Tous les pays voisins de l'Irak ­ l'Arabie Saoudite, le Kuweit, la Syrie, l'Iran, la Jordanie et la Turquie ­ y avaient leurs représentants, ainsi que Bahreïn, l'Algérie, la Tunisie, la Ligue arabe et l'Organisation de la conférence islamique. Le secrétaire d'état américain Colin Powell y assista, ainsi que les ministres des affaires étrangères des autre pays du G8 et la Chine, et des représentants de l'Onu et de l'Union européenne.

Etant la première rencontre internationale sur l'Irak depuis l'invasion menée par les Etats-Unis, cette réunion était l'occasion de condamner les actions illégales de l'administration Bush et d'exiger le retrait immédiat et sans conditions de toutes les troupes étrangères du pays. La conférence eut lieu tout juste après la destruction brutale de la ville de Fallouja où des milliers de combattants de la résistance et de civils furent massacrés sans discrimination par l'armée américaine.

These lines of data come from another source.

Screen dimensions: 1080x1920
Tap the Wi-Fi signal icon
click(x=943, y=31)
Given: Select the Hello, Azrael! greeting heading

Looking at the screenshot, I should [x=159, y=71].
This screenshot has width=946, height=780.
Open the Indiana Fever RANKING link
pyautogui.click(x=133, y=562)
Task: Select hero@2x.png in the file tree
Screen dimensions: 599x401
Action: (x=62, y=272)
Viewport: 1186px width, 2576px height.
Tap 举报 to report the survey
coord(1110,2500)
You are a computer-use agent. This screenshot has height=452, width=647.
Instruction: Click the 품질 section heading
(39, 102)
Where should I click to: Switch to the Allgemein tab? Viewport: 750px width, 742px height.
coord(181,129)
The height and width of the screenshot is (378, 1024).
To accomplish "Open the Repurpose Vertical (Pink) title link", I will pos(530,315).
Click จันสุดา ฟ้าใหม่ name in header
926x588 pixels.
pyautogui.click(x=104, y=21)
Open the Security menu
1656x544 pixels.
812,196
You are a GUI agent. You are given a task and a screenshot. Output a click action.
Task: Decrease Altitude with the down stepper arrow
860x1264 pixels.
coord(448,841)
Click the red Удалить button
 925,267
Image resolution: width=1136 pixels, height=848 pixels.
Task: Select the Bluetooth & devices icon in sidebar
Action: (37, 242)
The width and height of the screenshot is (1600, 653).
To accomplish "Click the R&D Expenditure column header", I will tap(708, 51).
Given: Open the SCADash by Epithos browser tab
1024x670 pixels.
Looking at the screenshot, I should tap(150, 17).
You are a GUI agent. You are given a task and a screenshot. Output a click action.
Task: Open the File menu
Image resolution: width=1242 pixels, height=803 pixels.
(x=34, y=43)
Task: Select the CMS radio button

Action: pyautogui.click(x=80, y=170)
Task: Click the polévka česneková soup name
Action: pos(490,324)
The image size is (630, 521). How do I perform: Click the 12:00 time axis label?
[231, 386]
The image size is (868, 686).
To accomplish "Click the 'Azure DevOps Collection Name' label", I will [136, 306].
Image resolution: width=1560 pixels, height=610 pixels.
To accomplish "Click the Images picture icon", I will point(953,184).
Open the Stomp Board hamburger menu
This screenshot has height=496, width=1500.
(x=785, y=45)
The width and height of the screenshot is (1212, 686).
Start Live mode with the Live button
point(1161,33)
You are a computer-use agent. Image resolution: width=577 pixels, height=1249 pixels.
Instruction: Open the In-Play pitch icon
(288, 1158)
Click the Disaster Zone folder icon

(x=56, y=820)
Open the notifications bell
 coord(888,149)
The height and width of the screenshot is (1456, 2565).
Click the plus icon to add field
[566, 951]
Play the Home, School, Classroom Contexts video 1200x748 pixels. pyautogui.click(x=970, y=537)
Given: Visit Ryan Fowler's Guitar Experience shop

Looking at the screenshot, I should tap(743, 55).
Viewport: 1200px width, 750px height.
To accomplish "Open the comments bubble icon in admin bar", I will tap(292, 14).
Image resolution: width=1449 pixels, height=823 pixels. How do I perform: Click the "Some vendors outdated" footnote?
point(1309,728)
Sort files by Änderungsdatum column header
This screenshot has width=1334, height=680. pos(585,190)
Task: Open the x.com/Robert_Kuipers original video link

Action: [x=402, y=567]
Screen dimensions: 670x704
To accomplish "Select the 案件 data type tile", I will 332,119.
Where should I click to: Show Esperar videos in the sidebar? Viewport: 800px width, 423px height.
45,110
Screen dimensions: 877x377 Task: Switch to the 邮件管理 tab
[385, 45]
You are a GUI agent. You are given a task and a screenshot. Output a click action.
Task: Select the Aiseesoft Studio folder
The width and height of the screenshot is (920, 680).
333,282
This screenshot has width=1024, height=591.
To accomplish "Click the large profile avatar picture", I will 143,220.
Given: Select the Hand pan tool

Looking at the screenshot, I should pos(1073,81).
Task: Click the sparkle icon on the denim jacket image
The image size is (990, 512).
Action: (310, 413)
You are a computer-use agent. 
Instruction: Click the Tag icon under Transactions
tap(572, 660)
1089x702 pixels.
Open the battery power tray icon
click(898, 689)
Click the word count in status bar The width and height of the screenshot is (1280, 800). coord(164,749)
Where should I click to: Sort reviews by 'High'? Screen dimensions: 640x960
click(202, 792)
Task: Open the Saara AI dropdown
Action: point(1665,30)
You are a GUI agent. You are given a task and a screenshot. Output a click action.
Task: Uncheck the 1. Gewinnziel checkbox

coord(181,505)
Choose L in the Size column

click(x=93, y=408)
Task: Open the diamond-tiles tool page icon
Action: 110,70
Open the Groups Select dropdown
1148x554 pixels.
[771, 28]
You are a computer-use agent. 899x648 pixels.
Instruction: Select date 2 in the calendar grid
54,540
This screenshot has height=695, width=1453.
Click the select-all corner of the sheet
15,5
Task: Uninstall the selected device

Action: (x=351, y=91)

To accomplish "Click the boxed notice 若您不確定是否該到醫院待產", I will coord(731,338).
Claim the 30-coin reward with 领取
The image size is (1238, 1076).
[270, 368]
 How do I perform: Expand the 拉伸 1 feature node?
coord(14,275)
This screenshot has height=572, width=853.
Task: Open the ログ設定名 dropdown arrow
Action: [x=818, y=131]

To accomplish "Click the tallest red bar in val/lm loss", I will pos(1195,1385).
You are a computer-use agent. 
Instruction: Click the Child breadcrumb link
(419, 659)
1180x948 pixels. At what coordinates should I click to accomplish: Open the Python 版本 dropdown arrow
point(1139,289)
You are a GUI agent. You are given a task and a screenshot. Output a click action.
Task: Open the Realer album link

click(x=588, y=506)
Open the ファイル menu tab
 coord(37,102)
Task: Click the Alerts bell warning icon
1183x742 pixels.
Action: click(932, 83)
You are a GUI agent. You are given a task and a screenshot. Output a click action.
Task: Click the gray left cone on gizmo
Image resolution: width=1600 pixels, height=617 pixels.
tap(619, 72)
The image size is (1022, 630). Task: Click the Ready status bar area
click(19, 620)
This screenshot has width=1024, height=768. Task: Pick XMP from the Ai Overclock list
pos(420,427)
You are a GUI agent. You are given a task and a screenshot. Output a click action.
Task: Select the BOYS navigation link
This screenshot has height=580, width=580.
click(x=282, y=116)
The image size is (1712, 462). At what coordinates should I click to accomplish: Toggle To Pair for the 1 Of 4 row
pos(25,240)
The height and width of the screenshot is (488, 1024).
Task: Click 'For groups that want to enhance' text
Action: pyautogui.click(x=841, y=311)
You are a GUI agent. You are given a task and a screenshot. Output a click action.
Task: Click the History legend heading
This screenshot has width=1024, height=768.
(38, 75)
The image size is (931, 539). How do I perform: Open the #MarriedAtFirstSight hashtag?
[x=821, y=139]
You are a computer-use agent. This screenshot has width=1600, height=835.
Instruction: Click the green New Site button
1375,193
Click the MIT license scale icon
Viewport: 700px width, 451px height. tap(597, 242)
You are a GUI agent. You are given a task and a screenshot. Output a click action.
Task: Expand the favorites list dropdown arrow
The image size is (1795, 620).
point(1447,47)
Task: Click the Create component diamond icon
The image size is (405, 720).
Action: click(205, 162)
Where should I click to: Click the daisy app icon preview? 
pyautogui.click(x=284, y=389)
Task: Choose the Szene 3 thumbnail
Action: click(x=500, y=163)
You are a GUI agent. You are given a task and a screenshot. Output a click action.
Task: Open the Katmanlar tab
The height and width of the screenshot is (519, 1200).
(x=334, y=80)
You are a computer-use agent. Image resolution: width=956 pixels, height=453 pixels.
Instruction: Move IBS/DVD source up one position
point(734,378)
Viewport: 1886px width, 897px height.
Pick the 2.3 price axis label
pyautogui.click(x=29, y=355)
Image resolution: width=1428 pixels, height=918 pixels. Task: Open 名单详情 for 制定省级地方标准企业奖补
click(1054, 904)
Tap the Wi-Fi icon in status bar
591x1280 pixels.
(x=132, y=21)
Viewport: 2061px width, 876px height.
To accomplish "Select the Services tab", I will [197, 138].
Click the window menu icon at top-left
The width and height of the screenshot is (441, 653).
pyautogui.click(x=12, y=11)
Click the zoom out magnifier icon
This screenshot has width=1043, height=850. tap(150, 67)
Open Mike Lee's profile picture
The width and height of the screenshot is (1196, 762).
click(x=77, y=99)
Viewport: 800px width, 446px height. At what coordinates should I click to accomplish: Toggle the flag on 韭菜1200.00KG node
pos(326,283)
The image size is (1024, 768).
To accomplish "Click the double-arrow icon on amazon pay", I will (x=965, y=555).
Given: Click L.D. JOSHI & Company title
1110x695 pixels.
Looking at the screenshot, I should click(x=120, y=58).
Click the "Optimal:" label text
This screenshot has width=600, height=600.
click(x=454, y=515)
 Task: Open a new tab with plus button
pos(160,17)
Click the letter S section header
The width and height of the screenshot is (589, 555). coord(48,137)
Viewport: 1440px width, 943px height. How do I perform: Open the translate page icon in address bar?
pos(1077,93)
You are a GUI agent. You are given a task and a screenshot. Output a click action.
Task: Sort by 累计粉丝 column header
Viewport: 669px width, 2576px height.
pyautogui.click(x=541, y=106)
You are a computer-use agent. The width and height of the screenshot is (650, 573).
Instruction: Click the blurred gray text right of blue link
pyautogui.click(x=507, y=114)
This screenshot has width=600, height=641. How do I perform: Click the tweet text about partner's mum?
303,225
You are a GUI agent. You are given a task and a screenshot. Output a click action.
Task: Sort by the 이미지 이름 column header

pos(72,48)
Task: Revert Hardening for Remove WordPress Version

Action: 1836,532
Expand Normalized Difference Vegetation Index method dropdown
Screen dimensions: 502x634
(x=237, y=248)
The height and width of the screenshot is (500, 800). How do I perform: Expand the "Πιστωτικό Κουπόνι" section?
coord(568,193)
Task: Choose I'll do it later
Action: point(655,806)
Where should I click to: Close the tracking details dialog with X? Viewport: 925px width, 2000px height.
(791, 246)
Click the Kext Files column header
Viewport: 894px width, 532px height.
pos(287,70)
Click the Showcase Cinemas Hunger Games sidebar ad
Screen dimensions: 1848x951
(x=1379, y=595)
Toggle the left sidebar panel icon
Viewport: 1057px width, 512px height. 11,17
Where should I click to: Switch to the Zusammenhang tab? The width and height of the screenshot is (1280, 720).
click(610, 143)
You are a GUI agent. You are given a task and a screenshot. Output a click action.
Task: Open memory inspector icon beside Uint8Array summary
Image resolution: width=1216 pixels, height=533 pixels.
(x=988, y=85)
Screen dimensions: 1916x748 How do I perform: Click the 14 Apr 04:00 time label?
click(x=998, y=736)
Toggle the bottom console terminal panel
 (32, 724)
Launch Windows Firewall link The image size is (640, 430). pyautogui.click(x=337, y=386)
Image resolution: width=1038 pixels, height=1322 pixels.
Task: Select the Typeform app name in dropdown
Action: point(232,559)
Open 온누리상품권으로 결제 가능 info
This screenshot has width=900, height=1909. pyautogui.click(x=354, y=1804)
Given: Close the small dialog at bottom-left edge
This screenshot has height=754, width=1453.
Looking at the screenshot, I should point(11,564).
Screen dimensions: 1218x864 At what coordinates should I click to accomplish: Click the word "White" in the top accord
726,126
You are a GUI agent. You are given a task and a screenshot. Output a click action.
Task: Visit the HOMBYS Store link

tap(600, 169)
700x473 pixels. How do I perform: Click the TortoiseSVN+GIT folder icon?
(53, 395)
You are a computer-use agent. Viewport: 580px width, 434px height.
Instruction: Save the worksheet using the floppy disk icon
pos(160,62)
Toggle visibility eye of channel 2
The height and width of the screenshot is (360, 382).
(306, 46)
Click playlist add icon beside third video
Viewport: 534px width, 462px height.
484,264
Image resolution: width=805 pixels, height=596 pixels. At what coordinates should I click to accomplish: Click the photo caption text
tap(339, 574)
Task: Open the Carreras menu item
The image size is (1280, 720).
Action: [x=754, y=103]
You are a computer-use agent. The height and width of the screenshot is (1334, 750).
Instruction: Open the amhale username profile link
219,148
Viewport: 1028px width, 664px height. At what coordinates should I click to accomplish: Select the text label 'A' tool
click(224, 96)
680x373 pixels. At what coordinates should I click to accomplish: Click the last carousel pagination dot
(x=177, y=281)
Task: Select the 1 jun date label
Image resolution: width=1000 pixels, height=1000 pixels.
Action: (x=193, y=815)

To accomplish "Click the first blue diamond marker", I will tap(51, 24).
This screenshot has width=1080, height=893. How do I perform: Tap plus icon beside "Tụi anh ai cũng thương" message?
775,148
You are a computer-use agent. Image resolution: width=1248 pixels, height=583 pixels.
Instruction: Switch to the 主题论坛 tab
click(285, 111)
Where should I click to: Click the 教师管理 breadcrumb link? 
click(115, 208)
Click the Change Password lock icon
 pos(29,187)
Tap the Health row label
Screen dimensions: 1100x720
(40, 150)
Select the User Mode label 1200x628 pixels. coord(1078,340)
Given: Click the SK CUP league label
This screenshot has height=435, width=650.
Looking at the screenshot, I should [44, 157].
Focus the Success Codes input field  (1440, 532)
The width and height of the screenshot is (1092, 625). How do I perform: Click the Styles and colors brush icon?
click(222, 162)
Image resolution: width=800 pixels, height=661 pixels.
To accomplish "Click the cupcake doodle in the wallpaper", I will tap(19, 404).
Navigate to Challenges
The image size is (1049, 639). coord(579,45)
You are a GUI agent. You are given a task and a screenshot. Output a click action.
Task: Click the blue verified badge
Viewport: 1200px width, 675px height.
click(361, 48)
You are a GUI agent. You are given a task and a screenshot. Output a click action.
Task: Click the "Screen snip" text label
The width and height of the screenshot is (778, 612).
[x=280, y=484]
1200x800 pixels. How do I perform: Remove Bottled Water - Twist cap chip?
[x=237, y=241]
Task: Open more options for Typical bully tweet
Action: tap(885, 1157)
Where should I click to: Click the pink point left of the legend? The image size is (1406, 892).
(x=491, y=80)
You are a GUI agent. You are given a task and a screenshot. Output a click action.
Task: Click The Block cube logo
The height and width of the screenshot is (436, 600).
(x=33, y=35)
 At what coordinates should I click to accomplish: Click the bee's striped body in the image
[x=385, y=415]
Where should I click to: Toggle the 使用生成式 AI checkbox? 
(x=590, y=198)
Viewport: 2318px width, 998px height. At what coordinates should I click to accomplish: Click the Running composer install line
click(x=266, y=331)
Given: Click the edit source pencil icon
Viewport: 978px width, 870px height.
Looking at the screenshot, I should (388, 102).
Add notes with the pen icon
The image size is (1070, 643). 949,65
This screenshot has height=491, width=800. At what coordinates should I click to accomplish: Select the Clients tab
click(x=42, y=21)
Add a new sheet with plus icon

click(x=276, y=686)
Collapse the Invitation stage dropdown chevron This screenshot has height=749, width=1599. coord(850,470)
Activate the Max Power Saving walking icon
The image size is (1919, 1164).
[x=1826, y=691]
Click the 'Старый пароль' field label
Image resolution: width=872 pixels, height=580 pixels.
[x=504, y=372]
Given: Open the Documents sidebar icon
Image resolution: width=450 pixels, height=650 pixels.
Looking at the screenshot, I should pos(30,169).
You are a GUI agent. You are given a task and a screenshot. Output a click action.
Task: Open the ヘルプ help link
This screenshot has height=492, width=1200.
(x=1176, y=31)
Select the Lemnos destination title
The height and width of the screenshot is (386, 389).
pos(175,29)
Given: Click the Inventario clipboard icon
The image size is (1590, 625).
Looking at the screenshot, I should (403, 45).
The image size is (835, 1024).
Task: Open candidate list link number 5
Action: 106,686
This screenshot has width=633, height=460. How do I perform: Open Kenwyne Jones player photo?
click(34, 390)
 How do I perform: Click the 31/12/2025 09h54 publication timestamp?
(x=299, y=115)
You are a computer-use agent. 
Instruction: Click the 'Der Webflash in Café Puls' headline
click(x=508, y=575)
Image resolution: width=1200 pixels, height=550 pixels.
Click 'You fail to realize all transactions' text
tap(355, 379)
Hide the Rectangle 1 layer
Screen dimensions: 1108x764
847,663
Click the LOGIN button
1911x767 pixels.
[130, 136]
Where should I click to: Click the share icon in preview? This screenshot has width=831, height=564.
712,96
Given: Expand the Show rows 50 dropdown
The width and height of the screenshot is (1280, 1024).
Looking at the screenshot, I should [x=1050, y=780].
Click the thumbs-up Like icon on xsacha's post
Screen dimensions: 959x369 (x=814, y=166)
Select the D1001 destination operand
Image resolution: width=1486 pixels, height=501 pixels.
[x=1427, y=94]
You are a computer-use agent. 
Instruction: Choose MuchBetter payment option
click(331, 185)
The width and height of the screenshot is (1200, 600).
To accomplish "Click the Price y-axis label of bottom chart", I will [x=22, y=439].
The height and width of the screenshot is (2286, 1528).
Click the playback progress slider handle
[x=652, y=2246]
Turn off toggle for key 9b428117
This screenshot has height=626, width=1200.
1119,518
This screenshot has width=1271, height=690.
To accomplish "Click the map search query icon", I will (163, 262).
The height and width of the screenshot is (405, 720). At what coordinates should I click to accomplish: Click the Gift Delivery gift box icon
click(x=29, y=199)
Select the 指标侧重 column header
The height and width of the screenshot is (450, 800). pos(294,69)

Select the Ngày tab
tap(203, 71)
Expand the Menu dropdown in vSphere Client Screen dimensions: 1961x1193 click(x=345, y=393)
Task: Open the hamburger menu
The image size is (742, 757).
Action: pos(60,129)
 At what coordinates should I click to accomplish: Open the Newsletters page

Inutile de dire qu'aucun des ministres rassemblés n'a dénoncé les crimes de Washington. Ils ont tous donné leur accord à l'invasion menée par les Américains, y compris la Syrie, qui avait un siège au conseil de sécurité de l'Onu et qui en novembre 2002 vota pour la résolution de l'Onu sur les supposées ADM ­ armes de destruction massive ­ qui servit de prétexte à la guerre.

Hautement conscients de l'opposition de masse partout dans la région contre l'occupation américaine et de la répugnance causée par l'assaut sur Fallouja, plusieurs pays affichèrent une certaine opposition lundi ­ premier jour de la conférence de Charm el-Cheikh. Le lendemain, cependant, tous les participants ont humblement rangé leurs critiques et voté unanimement pour une déclaration commune pleinement en accord avec les exigences de Washington.

Dans son allocution d'ouverture de la conférence, le ministre égyptien des affaires étrangères Ahmed Aboul Gheit ne pouvait éviter de faire une référence oblique à la destruction de Fallouja, avec la mise en garde que « la politique de violence et d'intimidation et l'utilisation excessive de force conduiront obligatoirement à des divisions, de dégâts et des destructions supplémentaires. » Le ministre des affaires étrangères syrien, Farouk al-Sharaa fit chorus en déclarant : « Tout comme nous condamnons la violence, le terrorisme et la prise d'otages, nous condamnons aussi que les civils soient pris pour cibles et que les institutions publiques irakiennes soient détruites ».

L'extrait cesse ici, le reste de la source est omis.